Every day a new humongous tree and another bushy bush are planted on that roundabout, gradually hiding the controversial monument out of sight

I pity any art in the middle of the decorating roundabouts, but in its defence, artistically this Colonna is a complex piece of ceramic engineering that involves specialised balancing and intricate interlocking.

And aside from that, it has done what art should do: get us out of our comfort zone. Can you imagine if in its place we had a monument of say, Mikelanġ Sapiano the clockmaker who lived in the 19th century? Now I have a soft spot for Sapiano, because at a time when electricity had still to be invented, he made an alarm clock which, when it rang, produced a spark and lit a candle to show the time. How clever is that?

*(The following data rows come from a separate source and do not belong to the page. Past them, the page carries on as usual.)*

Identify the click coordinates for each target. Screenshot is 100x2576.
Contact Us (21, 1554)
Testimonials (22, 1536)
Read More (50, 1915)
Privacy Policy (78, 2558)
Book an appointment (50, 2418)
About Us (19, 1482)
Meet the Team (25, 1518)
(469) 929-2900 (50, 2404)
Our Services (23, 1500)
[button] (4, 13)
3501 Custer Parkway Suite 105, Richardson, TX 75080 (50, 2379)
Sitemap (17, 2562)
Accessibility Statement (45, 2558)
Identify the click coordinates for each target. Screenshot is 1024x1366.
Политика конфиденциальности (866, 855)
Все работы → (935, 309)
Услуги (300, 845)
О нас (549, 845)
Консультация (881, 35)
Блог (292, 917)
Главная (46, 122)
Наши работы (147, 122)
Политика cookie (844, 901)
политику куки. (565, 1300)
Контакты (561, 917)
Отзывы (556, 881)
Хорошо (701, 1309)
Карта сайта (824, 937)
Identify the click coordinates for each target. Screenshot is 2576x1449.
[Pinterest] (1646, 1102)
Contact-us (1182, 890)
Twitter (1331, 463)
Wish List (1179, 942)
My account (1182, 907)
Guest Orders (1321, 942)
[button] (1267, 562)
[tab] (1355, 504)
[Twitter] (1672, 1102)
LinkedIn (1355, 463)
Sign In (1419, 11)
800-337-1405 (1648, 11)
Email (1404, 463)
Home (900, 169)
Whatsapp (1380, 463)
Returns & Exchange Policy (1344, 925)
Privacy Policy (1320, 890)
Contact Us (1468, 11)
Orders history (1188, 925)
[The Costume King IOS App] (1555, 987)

However, we all know the drill: we would have got yet another bronze monument of a man sitting on an armchair his index finger pressing under his chin, waiting for a clock-related muse to strike.

Instead we got a tapered column, which sculptor Paul Vella Critien, the man behind this work of art, describes as “a composition of vibrant colours on a column verso l’alto – they represent the bellezza of our island”. He has repeatedly said that when he created that sculpture, he never had in mind “a pene” as he is “not one to make sculptures of that kind...”

But let’s say, for the sake of argument, that it’s a phallic symbol, my point is this: have you noticed that it’s always the men who are up in arms about this monument? It’s not like Maltese men are shy about their equipment. We live on an island where when you’re having a conversation with a man, the chances are that every other minute, his hand will go down to his crotch and proceed to arrange his, um, package. I don’t want to say it really, but could it be that in this macho land of ours, our men are feeling threatened by an, erm, giant endowment?

We now await the Prime Minister’s decision on the matter, but I think the Luqa monument is no longer a saga. Barely anyone registered the fresh attempt to have it removed last week.

It could be because since 2013, we are now a much more liberal society, but it could also be that we’re at the point where we want the real and proper illegalities to go – starting with the zoo.